[Work instructions] Extract the complete data exactly as given.

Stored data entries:

+-------+

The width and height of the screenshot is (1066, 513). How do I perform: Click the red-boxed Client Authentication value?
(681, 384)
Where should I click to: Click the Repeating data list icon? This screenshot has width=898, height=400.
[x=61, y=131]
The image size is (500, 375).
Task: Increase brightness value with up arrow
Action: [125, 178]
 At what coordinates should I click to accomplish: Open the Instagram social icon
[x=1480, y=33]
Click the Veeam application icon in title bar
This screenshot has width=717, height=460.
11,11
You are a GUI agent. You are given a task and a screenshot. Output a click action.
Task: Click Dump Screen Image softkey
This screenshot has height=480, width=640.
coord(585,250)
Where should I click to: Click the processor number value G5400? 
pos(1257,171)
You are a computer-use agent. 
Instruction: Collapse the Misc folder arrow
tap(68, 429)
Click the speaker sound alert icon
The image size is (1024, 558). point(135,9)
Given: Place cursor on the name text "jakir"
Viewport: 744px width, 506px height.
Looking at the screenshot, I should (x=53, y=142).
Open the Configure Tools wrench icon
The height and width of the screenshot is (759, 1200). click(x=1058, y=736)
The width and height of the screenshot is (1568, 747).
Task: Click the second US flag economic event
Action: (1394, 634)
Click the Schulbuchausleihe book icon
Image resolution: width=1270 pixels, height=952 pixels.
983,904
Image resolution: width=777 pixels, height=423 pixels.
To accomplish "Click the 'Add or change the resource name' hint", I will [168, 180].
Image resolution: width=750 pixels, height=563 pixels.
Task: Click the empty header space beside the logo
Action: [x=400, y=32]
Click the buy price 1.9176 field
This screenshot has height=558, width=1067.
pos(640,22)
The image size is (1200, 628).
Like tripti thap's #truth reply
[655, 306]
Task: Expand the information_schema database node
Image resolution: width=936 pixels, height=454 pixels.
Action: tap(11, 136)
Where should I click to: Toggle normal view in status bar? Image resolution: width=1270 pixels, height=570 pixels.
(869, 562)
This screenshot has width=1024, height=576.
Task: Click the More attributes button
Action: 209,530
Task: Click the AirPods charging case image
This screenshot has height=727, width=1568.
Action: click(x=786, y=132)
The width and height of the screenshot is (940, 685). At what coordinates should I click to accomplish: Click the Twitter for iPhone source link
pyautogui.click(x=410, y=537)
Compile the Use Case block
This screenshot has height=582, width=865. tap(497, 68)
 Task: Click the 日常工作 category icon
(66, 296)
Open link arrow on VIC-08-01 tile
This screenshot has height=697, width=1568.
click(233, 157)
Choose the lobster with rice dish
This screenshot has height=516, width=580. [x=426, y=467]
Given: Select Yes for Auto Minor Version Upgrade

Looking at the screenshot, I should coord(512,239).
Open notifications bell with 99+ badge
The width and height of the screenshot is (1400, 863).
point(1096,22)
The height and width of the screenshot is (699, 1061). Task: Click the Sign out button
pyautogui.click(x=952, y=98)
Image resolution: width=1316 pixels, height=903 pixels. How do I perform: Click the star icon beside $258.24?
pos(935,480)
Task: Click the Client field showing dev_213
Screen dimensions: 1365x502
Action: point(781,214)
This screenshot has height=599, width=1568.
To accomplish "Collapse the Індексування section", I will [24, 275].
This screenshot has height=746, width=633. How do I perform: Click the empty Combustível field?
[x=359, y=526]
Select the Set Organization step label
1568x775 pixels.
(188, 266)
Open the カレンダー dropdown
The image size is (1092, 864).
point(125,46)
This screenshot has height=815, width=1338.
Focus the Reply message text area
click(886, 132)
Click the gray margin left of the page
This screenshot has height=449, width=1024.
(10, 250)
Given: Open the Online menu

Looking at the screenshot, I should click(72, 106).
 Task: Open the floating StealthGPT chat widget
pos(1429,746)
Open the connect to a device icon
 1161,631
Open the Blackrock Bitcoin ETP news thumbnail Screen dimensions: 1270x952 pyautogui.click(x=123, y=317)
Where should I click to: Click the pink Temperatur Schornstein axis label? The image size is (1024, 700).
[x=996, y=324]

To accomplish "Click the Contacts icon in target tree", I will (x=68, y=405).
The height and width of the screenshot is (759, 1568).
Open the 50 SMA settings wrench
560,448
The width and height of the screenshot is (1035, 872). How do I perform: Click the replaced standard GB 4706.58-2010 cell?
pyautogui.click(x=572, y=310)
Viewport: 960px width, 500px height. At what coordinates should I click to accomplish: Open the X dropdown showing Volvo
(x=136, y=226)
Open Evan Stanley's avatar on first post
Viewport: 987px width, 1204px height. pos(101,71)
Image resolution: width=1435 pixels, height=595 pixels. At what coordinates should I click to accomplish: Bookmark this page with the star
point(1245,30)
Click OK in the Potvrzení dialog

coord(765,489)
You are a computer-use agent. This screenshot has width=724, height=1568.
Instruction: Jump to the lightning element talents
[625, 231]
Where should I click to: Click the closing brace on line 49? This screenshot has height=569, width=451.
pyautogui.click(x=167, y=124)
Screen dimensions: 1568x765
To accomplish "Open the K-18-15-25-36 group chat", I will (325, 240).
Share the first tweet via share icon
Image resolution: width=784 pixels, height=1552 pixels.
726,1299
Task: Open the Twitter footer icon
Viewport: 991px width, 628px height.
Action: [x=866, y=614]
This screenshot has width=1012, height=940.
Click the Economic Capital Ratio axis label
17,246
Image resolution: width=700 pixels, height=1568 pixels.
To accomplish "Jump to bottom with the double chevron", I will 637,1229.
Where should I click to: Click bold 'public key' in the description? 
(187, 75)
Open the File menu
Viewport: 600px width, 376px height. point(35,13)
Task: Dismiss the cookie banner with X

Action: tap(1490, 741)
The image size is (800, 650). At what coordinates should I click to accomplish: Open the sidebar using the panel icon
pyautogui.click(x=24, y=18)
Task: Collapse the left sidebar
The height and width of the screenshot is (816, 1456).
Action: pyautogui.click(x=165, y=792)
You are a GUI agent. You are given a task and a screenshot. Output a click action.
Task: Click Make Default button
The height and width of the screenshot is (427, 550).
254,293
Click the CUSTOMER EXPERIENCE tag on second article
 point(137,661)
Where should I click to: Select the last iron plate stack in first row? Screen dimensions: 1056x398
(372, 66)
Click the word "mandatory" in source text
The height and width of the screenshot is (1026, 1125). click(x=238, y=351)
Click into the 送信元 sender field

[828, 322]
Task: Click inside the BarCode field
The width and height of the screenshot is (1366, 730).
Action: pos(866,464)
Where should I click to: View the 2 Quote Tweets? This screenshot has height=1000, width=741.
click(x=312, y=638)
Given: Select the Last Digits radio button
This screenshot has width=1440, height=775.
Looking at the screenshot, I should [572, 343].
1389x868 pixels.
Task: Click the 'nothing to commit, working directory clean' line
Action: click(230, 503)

+-------+

[Exercise result]
The width and height of the screenshot is (1066, 513). How do I perform: Click the red-boxed Client Authentication value?
(681, 384)
Where should I click to: Click the Repeating data list icon? This screenshot has width=898, height=400.
[x=61, y=131]
The image size is (500, 375).
Task: Increase brightness value with up arrow
Action: [125, 178]
 At what coordinates should I click to accomplish: Open the Instagram social icon
[x=1480, y=33]
Click the Veeam application icon in title bar
This screenshot has width=717, height=460.
11,11
You are a GUI agent. You are given a task and a screenshot. Output a click action.
Task: Click Dump Screen Image softkey
This screenshot has height=480, width=640.
coord(585,250)
Where should I click to: Click the processor number value G5400? 
pos(1257,171)
You are a computer-use agent. 
Instruction: Collapse the Misc folder arrow
tap(68, 429)
Click the speaker sound alert icon
The image size is (1024, 558). point(135,9)
Given: Place cursor on the name text "jakir"
Viewport: 744px width, 506px height.
Looking at the screenshot, I should (x=53, y=142).
Open the Configure Tools wrench icon
The height and width of the screenshot is (759, 1200). click(x=1058, y=736)
The width and height of the screenshot is (1568, 747).
Task: Click the second US flag economic event
Action: (1394, 634)
Click the Schulbuchausleihe book icon
Image resolution: width=1270 pixels, height=952 pixels.
983,904
Image resolution: width=777 pixels, height=423 pixels.
To accomplish "Click the 'Add or change the resource name' hint", I will [168, 180].
Image resolution: width=750 pixels, height=563 pixels.
Task: Click the empty header space beside the logo
Action: [x=400, y=32]
Click the buy price 1.9176 field
This screenshot has height=558, width=1067.
pos(640,22)
The image size is (1200, 628).
Like tripti thap's #truth reply
[655, 306]
Task: Expand the information_schema database node
Image resolution: width=936 pixels, height=454 pixels.
Action: tap(11, 136)
Where should I click to: Toggle normal view in status bar? Image resolution: width=1270 pixels, height=570 pixels.
(869, 562)
This screenshot has width=1024, height=576.
Task: Click the More attributes button
Action: 209,530
Task: Click the AirPods charging case image
This screenshot has height=727, width=1568.
Action: click(x=786, y=132)
The width and height of the screenshot is (940, 685). At what coordinates should I click to accomplish: Click the Twitter for iPhone source link
pyautogui.click(x=410, y=537)
Compile the Use Case block
This screenshot has height=582, width=865. tap(497, 68)
 Task: Click the 日常工作 category icon
(66, 296)
Open link arrow on VIC-08-01 tile
This screenshot has height=697, width=1568.
click(233, 157)
Choose the lobster with rice dish
This screenshot has height=516, width=580. [x=426, y=467]
Given: Select Yes for Auto Minor Version Upgrade

Looking at the screenshot, I should coord(512,239).
Open notifications bell with 99+ badge
The width and height of the screenshot is (1400, 863).
point(1096,22)
The height and width of the screenshot is (699, 1061). Task: Click the Sign out button
pyautogui.click(x=952, y=98)
Image resolution: width=1316 pixels, height=903 pixels. How do I perform: Click the star icon beside $258.24?
pos(935,480)
Task: Click the Client field showing dev_213
Screen dimensions: 1365x502
Action: point(781,214)
This screenshot has height=599, width=1568.
To accomplish "Collapse the Індексування section", I will [24, 275].
This screenshot has height=746, width=633. How do I perform: Click the empty Combustível field?
[x=359, y=526]
Select the Set Organization step label
1568x775 pixels.
(188, 266)
Open the カレンダー dropdown
The image size is (1092, 864).
point(125,46)
This screenshot has height=815, width=1338.
Focus the Reply message text area
click(886, 132)
Click the gray margin left of the page
This screenshot has height=449, width=1024.
(10, 250)
Given: Open the Online menu

Looking at the screenshot, I should click(72, 106).
 Task: Open the floating StealthGPT chat widget
pos(1429,746)
Open the connect to a device icon
 1161,631
Open the Blackrock Bitcoin ETP news thumbnail Screen dimensions: 1270x952 pyautogui.click(x=123, y=317)
Where should I click to: Click the pink Temperatur Schornstein axis label? The image size is (1024, 700).
[x=996, y=324]

To accomplish "Click the Contacts icon in target tree", I will (x=68, y=405).
The height and width of the screenshot is (759, 1568).
Open the 50 SMA settings wrench
560,448
The width and height of the screenshot is (1035, 872). How do I perform: Click the replaced standard GB 4706.58-2010 cell?
pyautogui.click(x=572, y=310)
Viewport: 960px width, 500px height. At what coordinates should I click to accomplish: Open the X dropdown showing Volvo
(x=136, y=226)
Open Evan Stanley's avatar on first post
Viewport: 987px width, 1204px height. pos(101,71)
Image resolution: width=1435 pixels, height=595 pixels. At what coordinates should I click to accomplish: Bookmark this page with the star
point(1245,30)
Click OK in the Potvrzení dialog

coord(765,489)
You are a computer-use agent. This screenshot has width=724, height=1568.
Instruction: Jump to the lightning element talents
[625, 231]
Where should I click to: Click the closing brace on line 49? This screenshot has height=569, width=451.
pyautogui.click(x=167, y=124)
Screen dimensions: 1568x765
To accomplish "Open the K-18-15-25-36 group chat", I will (325, 240).
Share the first tweet via share icon
Image resolution: width=784 pixels, height=1552 pixels.
726,1299
Task: Open the Twitter footer icon
Viewport: 991px width, 628px height.
Action: [x=866, y=614]
This screenshot has width=1012, height=940.
Click the Economic Capital Ratio axis label
17,246
Image resolution: width=700 pixels, height=1568 pixels.
To accomplish "Jump to bottom with the double chevron", I will 637,1229.
Where should I click to: Click bold 'public key' in the description? 
(187, 75)
Open the File menu
Viewport: 600px width, 376px height. point(35,13)
Task: Dismiss the cookie banner with X

Action: tap(1490, 741)
The image size is (800, 650). At what coordinates should I click to accomplish: Open the sidebar using the panel icon
pyautogui.click(x=24, y=18)
Task: Collapse the left sidebar
The height and width of the screenshot is (816, 1456).
Action: pyautogui.click(x=165, y=792)
You are a GUI agent. You are given a task and a screenshot. Output a click action.
Task: Click Make Default button
The height and width of the screenshot is (427, 550).
254,293
Click the CUSTOMER EXPERIENCE tag on second article
 point(137,661)
Where should I click to: Select the last iron plate stack in first row? Screen dimensions: 1056x398
(372, 66)
Click the word "mandatory" in source text
The height and width of the screenshot is (1026, 1125). click(x=238, y=351)
Click into the 送信元 sender field

[828, 322]
Task: Click inside the BarCode field
The width and height of the screenshot is (1366, 730).
Action: pos(866,464)
Where should I click to: View the 2 Quote Tweets? This screenshot has height=1000, width=741.
click(x=312, y=638)
Given: Select the Last Digits radio button
This screenshot has width=1440, height=775.
Looking at the screenshot, I should [572, 343].
1389x868 pixels.
Task: Click the 'nothing to commit, working directory clean' line
Action: click(230, 503)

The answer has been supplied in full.